Frage: Ken, wie lange warst Du in Bremerhaven?

Ken Miller: Ich war von 1960 bis 1964 in Bremerhaven stationiert, bei der Navy – also der amerikanischen Marine.

 

Frage: War Bremerhaven Deine einzige Militärstation in Deutschland?

Ken Miller: Ja, Bremerhaven war meine einzige Navy-Stationierung in Deutschland, aber sobald ich aus der Navy in den Ruhestand gegangen bin, arbeitete ich mehrere Jahre in Deutschland als Auftragnehmer der Armee in Berlin, Augsburg, Nürnberg, Schneeburg. Ich hatte die Wahl zwischen Deutschland und Hawaii und für mich gab es keine andere Wahl - natürlich Deutschland.

 

Frage: Wie war damals Dein erster Eindruck von der Stadt?

Ken Miller: Es sah dort sehr alt und etwas anders aus als in Amerika, weil es im Jahre 1960 noch kaum Autos gab. Parkplätze waren sehr leicht zu finden und die Leute waren sehr freundlich.

 

Frage: Wo hast Du gewohnt? Wie war das Lebensumfeld damals?

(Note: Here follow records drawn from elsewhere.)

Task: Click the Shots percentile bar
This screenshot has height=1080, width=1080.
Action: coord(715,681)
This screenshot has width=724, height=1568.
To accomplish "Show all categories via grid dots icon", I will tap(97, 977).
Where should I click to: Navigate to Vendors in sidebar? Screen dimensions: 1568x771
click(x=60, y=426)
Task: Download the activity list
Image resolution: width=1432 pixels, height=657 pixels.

Ken Miller: Wir lebten in Debstedt, als wir heirateten und zogen später in die Poststraße. In Debstedt wohnten wir in Nr. 47 (glaube ich), es war direkt gegenüber dort, wo jetzt das Krankenhaus ist. Es war schwierig, Wohnraum zu finden und in zwei Zimmern waren Tiere untergebracht. Die Heizung war ein "Kachelofen", in dem ich nie ein Feuer in Gang bringen konnte. Das Zimmer war so klein, wir konnten nur von der einen Seite ins Bett und das Bad war so klein, man musste fast rückwärts reingehen. Die Dusche hatte einen elektrischen 20-Liter-Wassertank, sodass man eine schnelle Dusche nehmen musste, und dann über eine Stunde warten musste, bis wieder heißes Wasser da war. Die Poststraße war neu und sehr schön.

 

Frage: An welche Orte oder Clubs kannst Du Dich besonders gut erinnern?

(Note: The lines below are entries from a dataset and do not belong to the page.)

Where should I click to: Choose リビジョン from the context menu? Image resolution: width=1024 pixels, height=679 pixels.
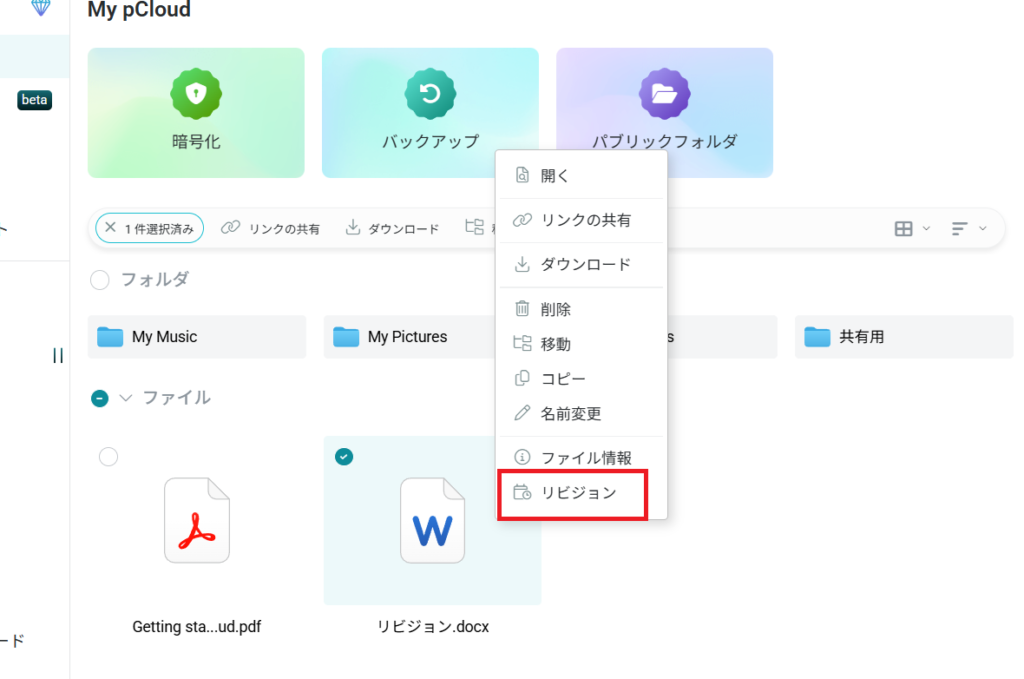click(578, 493)
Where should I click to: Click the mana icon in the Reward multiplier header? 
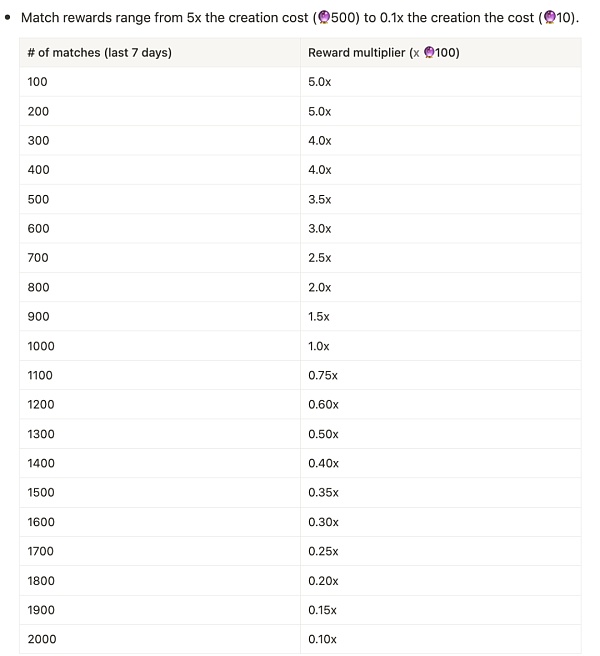click(x=428, y=53)
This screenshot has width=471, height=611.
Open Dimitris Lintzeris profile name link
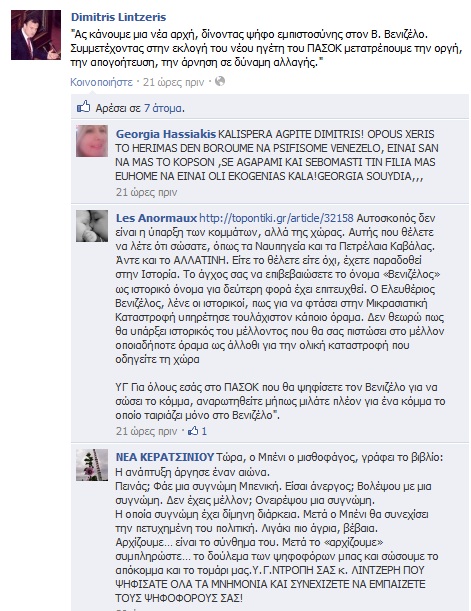point(118,17)
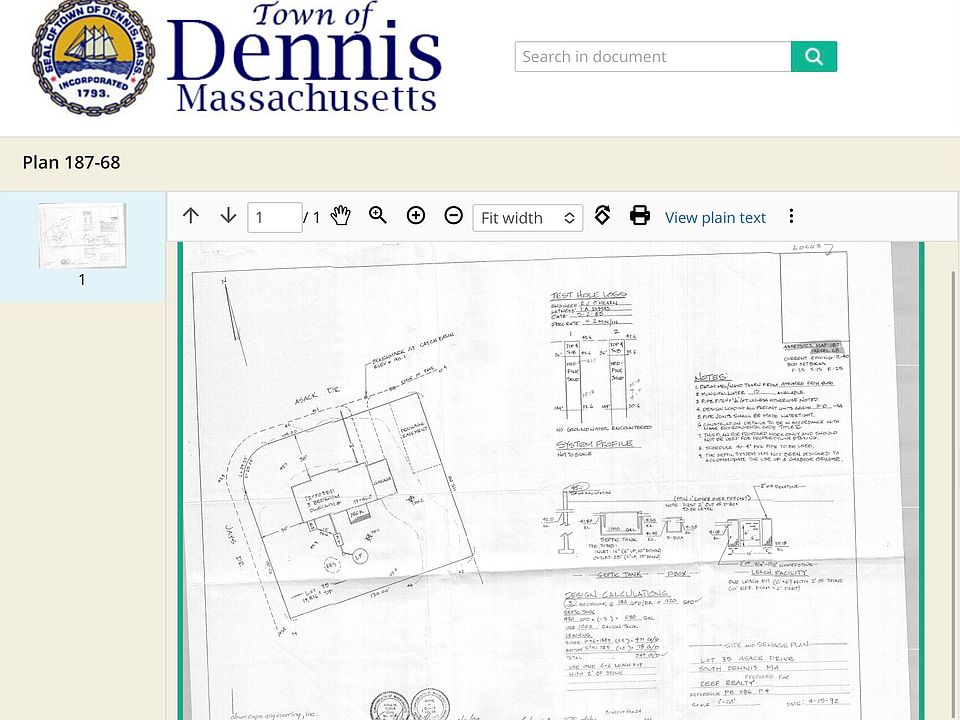Go to previous page with up arrow
Viewport: 960px width, 720px height.
point(191,216)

Ken Miller: Ich lernte meine zukünftige Frau beim Service Club Tanz auf der Basis kennen. Vor dieser Zeit waren wir hauptsächlich im "Zum Nord-Pol", etwas außerhalb von Langen. Jedes Mal, wenn wir nach Deutschland kommen, gehe ich mit meinem Schwager dort essen. Ich vermisse wirklich die Gespräche mit "Jimmy", der lange Jahre der Besitzer war.

 

Frage: Wann hast Du Bremerhaven verlassen und wann Deutschland?

Ken Miller: Wir verließen Deutschland im Jahr 1964, ich war dort vier Jahre lang aufgrund meiner Spezialausbildung und einem Mangel an Personal. Wir gingen von Deutschland nach San Diego, Kalifornien, dann nach San Vito, Italien. Während wir in San Vito waren, kamen wir zu Weihnachten nach Bremerhaven. Das war 1971.

 

Frage: Hast Du noch persönliche Kontakte in Bremerhaven?

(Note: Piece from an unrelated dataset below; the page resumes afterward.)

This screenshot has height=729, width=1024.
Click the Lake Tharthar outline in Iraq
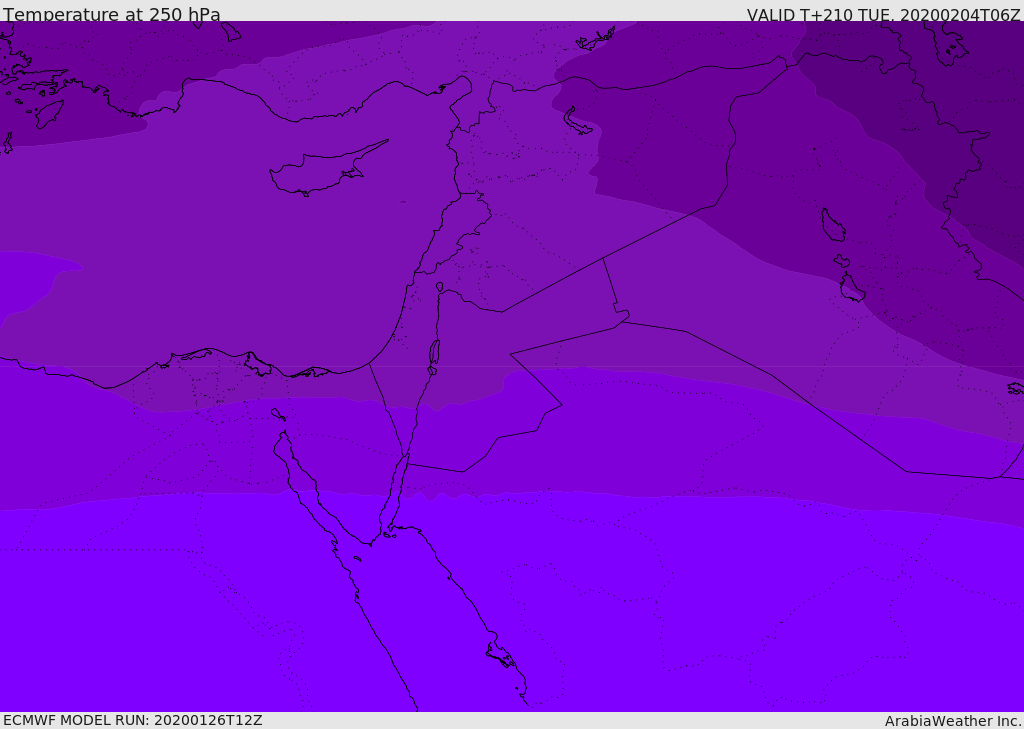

Ken Miller: Meine Frau hat drei Schwestern und einen Schwager in Bremerhaven und Langen. Ich habe über das Internet Kontakt mit zwei Neffen in Bremerhaven. Die Schwestern meiner Frau haben derzeit kein Internet. Wir sprechen aber über das Telefon wöchentlich miteinander. Wir haben auch Internet-Kontakt mit Freunden in Bremerhaven und Langen. Beispielsweise erhielten wir vor kurzem ein Video von der „Disney Fantasy“ und des Feuerwerks bei deren Abschied von der Stadt.

 

Frage: Was hältst Du vom Internetauftritt der Stadt?

Ken Miller: Ich besuche die bremerhaven.de täglich. Zuerst schaue ich mir die Web-Cams an und dann lese ich. Wenn es nicht so teuer wäre, würde ich zeitweise auch in Bremerhaven leben, vor allem im Sommer, wenn es hier in Georgia sehr heiß ist.

 

Frage: Was bedeutet Dir die Web-Cam-Verbindung zu Bremerhaven und hast Du vielleicht Verbesserungsvorschläge an uns?

Ken Miller: Ich mag die Web-Cams sehr und betrachte sie mindestens zweimal am Tag. Ich vermisse besonders, die über der Drehbrücke, die dort während des Baus der neuen Kaiserschleuse aufgestellt war. Es wäre schön, wenn es mehr Kameras, vor allem im Hafen geben würde. Ich hätte gerne die an der Drehbrücke zurück, zusammen mit einer Kamera an der Kaiserschleuse und einer Kamera am Südhafen. Ich nutze den Internet-Schiffstracker und bin in der Lage zu sehen, welche Schiffe im Hafen sind. Wenn ich in Bremerhaven bin, bin ich fast jeden Tag im Hafen.

 

Frage: Zeigst Du die Bilder auch Deinen Nachbarn?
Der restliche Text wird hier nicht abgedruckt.